Personal information
- Full name: Livingston Middlemost
- Born: 1 April 1839 Westoe, County Durham, England
- Died: 28 October 1897 (aged 58) Huddersfield, Yorkshire, England
- Batting: Unknown

Career statistics
| Competition | First-class |
| Matches | 2 |
| Runs scored | 21 |
| Batting average | 7.00 |
| 100s/50s | –/– |
| Top score | 17 |
| Catches/stumpings | 1/– |
- Source: Cricinfo, 31 March 2019

= Livingston Middlemost =

English cricketer

Livingston Middlemost (1 April 1839 - 28 October 1897) was an English first-class cricketer.
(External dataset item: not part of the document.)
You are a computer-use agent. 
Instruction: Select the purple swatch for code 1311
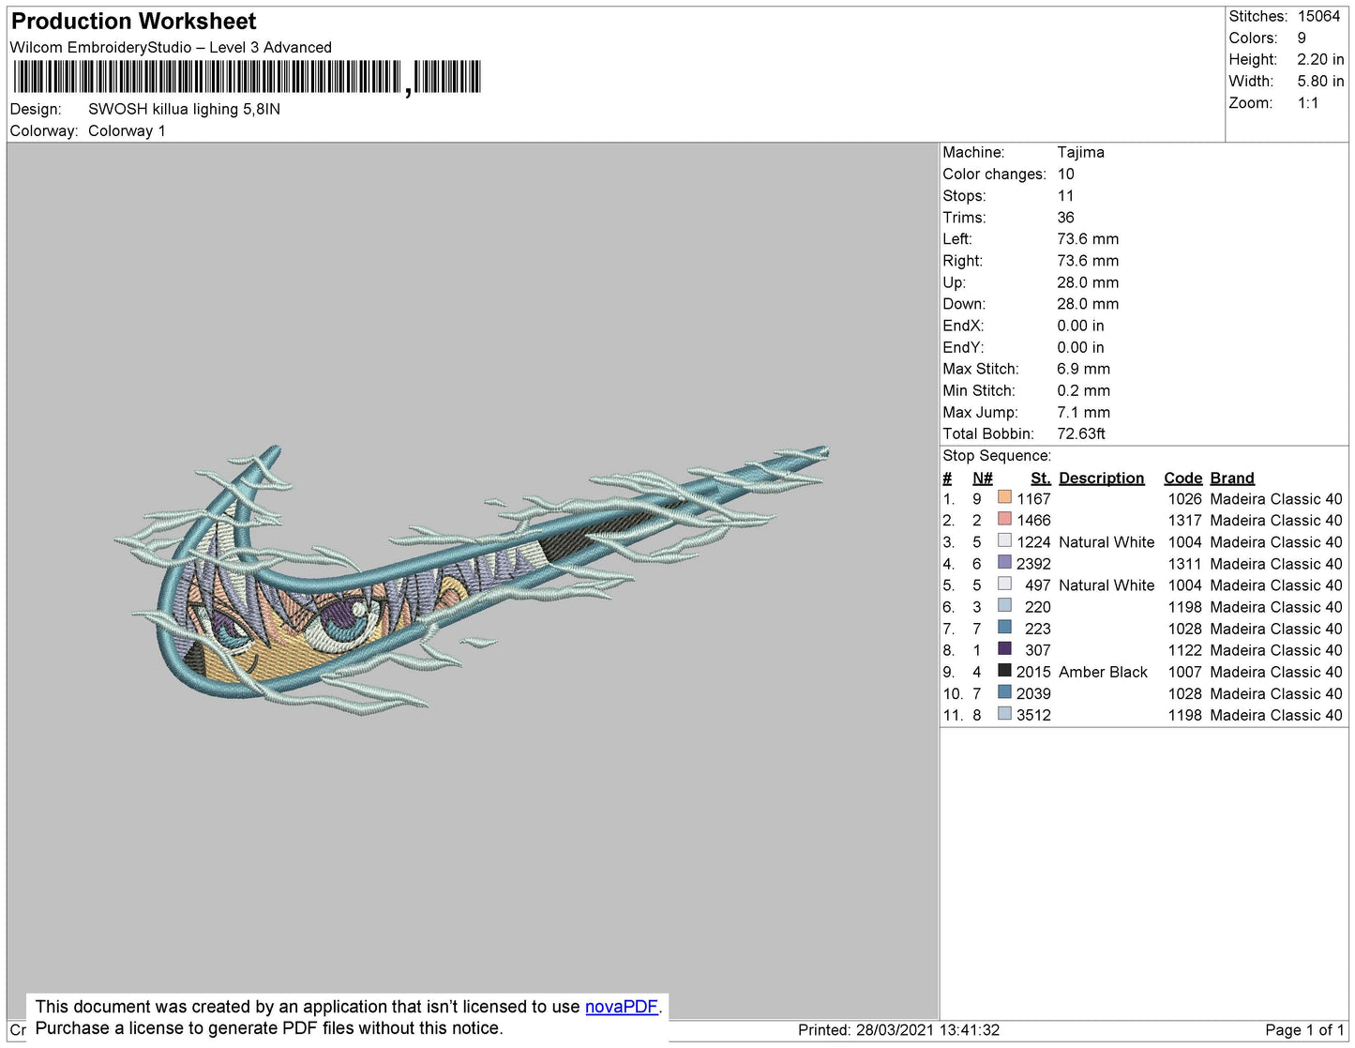[1004, 562]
Middlemost was born at Westoe, South Shields. He made his debut in first-class cricket for the North against Surrey at Salford in 1860. Batting once in the match, Middlemost was dismissed for 4 runs in the North's first-innings by H. H. Stephenson. He made a second first-class appearance seventeen years later for the Players of the North against the Gentlemen of the North at Huddersfield. Batting twice in the match, he was dismissed for a duck batting at number eleven in the Player's first-innings by William Mycroft, while in their second-innings he opened the batting, scoring 17 runs before retiring out.

By profession, he was a woollen manufacturer and merchant. A year prior to his death he had travelled to Australia for health reasons. He died suddenly on 28 October 1897 at Huddersfield, having returned from playing golf at Fixby.